The first section describes the mechanistic strain evolution to steady-state crack growth in paper. The crack tip was defined throughout the experiment with thresholded, cumulative strains. Strategically-placed incremental strain measurements of the full-field specimen surface illuminated the three-stage process from early gross plasticity to a transition to contained zones of active plasticity (ZAPs), with a final fast fracture event of a small remaining ligament. Crack growth rates and fracture mechanisms were also tied in to the appropriate damage stages. The next section characterized the full deformation of the two orthotropic extremes (cross-direction and machine-direction) of the fiber network. Polar decomposition of the deformation gradient allowed visualization of rigid-rotation around the forming steady-state crack tip and a zone of reversed plasticity was validated in the crack wake with the Hencky strain definition. A new, simple model was used to characterize the singularity of the incremental process zones.

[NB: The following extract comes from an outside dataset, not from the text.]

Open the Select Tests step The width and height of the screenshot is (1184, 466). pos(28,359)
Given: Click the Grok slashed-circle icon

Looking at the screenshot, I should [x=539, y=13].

In the final section, relative humidity (and ultimately the moisture content in the fiber network) was used to alter the stress-strain constitutive relationship to gain structure-performance insights of incremental process zones. The excessive water vapor disrupted the secondary hydrogen bonding and reduced the stress to failure but increased the strain. Therefore, the influences of mechanical properties (such as hardening, tensile strain, tensile stress, etc.) and structure were illuminated by the changes (or invariance) of each incremental process zone at different humidity levels and material orientations. Further, the sequence and magnitude of strain and rotation that formed a crack was identified and measured. The insights from this dissertation provide the foundation for more effective models of growing, steady-state cracks.